The race to-day is for a replica of the original cup, as the original Cup
has disappeared. Did Claymore bring it home? Is it in a British Club
somewhere? The Squadron or the Royal London? Any resemblance to the
Americas Cup is entirely conjectural.
We need to know more about which of the entries was really British, as the
records do not show nationalities. Claymore, War Eagle, Frisk, Beatrice,
are the main candidates. Diana Harding and Kim, Lyal, helpful more than the
call of Duty, dug up some possible leads. Is Beatrice the ‘Beatrice of
Portsmouth’ registered on 27 May 1851, of 117 tons, built by William
Camper of Gosport, of 88.8 feet length, with as a figurehead a woman’s
bust, which started the America’s Cup race ‘nearest to Cowes Castle,
second away and passed by America at 1016 between Norris Castle and
Ryde’? Is Frick, Freak of 1849, owned by William Curling of Poole, Gent,
reregisterd at Preston in 1853 (after returning, maybe, from Russia?), of
37.6 tons and 57.5 feet long, doing well in the Americas Cup till off
Ventnor she fouled Volante, a 138 ton schooner, with her owner a member of
the RYS, Royal Irish, Royal Victoria, Royal Western (Ireland). Claymore is
probably Archie Campbell’s yacht, a 139 ton schooner registered in 1852
to 1855, and his clubs were the RYS and the Northern. War Eagle is a
puzzle. Diana Harding found a report of the 1852 Kronstadt Regatta that
specified it was War Hawk and not War Eagle (something in the translation
perhaps) which remained in Russia and was renamed while the owner has a new
one built with the old name. “Incidentally, it said the owner was the
Vice Commodore of the Royal London” This fits in with a letter of June
1852 when The Russian Consulate in London confirmed that His Imperial
Majesty Tsar Nicholas granted the club the same privileges that had been
granted to other Royal Yacht Clubs. As Kim Lyal discovered from the Royal
London’s club’s book that in 1852 Rear Commodore Thomas Bartlett took
War Hawk “to the Baltic, and had the good fortune to carry off a gold cup
of the Imperial Yacht Club of St Petersburg”
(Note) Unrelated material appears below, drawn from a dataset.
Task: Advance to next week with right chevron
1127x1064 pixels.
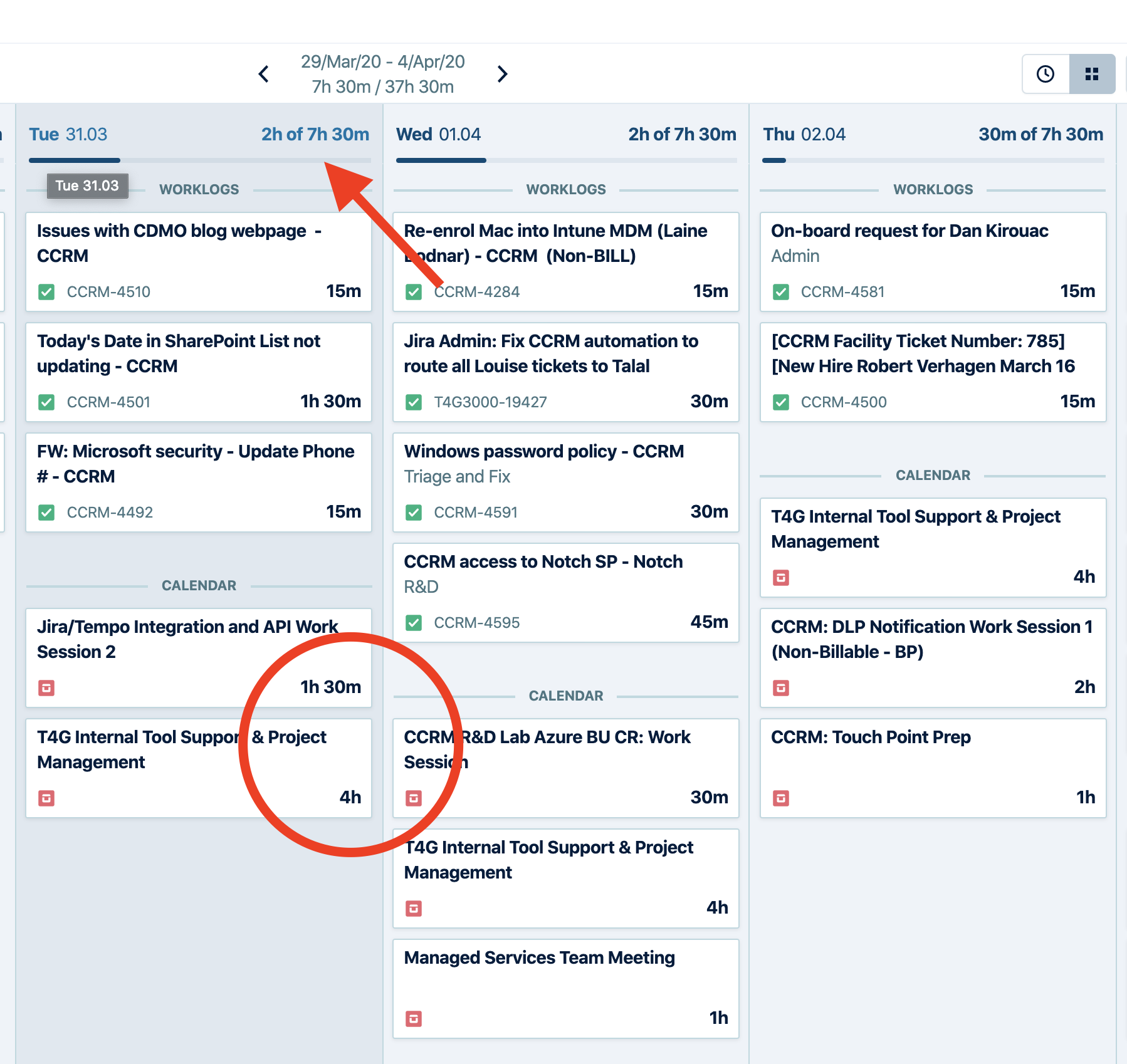Action: click(x=502, y=74)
Today the Russians celebrate the 100 mile race, won in 1852 by the
Squadron’s Claymore, and they wish for historical accuracy to add on the
15 mile sprint, won by the Royal London’s War Hawk. Over 20 yachts race,
with twelve of them a One design class, the T-6, a traditional sloop of 36
feet.
What should the British Russian Sailing Trust do to help? In 2008 John
Caulcutt salted the mine and found the wherewithall to get one crewman on
board one of the One designs - on the Russian Navy’s Bylina under the
watchful eye of skipper Andrey Berezkin. In the background and on shore was
Andrey’s great friend, the Bear-like Admiral Grishanov, who has helped
unstintingly on any British Russian venture, and at one time was to have
sent his daughter to learn English at an Isle of Wight school.
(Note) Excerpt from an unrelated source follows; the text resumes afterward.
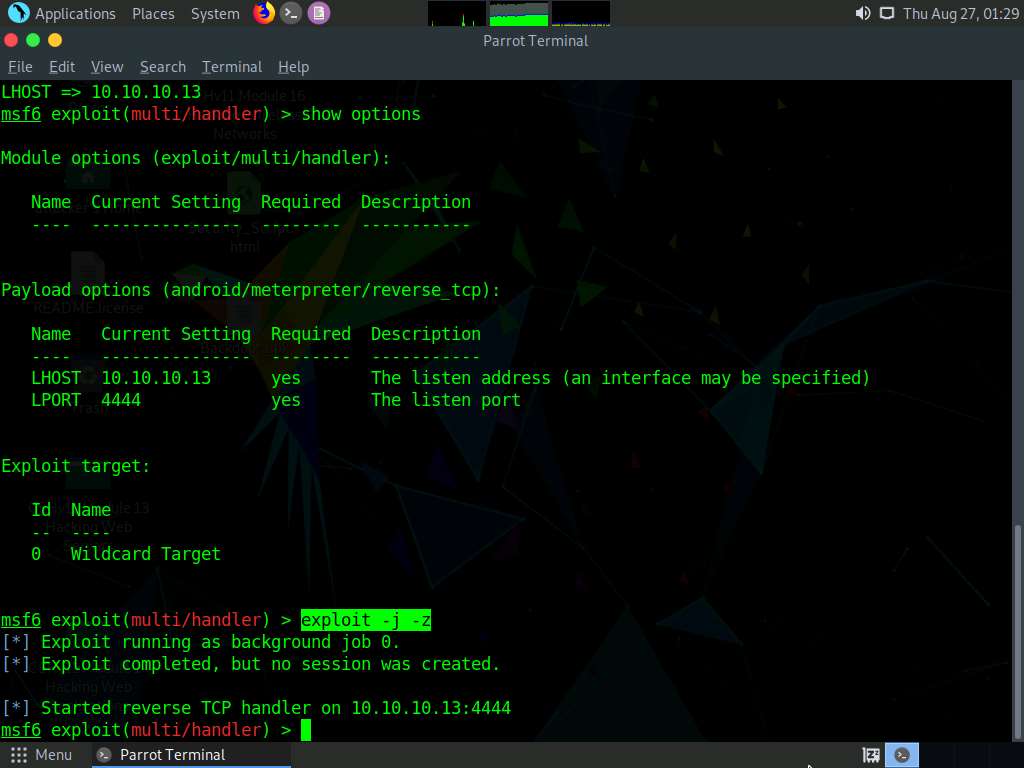
Task: Open the Terminal menu in Parrot Terminal
Action: tap(231, 66)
John chose as the trailblazer crewman Thom D’Arcy, a Royal Solent member
from Brighstone on the south of the Isle of Wight. Thom at 25 is a skilled
yacht helmsman and skipper. He started sailing at 8 after his mother took
an evening course in boat building and finished with an Optimist, which she
presented to her son. From then on, there was no looking back, with XODs,
and many other One Designs. After gaining a Masters in Yacht Design at
Southampton University in 2006, in his gap year in 2007 he became
co-skipper on 51 foot Nyad in the Pacific on the route Los Angeles, Hawaii,
Tahiti, Tonga, Fiji and New Zealand, putting 8,000 miles of seafaring under
his belt. In St Petersburg he sailed the 100 mile race with Andrey on
Bylina. The wind this year was fickle, from the West, East, fitfull and low
until squalls around the Island, and back again in little breezes. Bylina
is heavy and needs a blow, and she came mid-fleet. A colourful crew of
students made up the crew, and our Russian friends applauded the British
presence.
Next year, we want two crews or three, with five crew on each and a Russian
navigator. Maybe each yacht should be manned by the Royal Yacht Squadron,
the Royal London, and the Royal Solent,? The plans for the Royal Solent to
participate are advancing.
The event would involve such as a week in St Petersburg, flying out on a
Wednesday, familiarisation with the chosen yacht on Thursday, a 15 mile
race on Friday, the 100 mile race on Saturday and Sunday, prizegiving on
Monday, sightseeing on Tuesday, and a flyback on Wednesday.
Who is for this caper? It takes place in the week before the Round the
Island Race, so you could be back Thursday for the Saturday fest.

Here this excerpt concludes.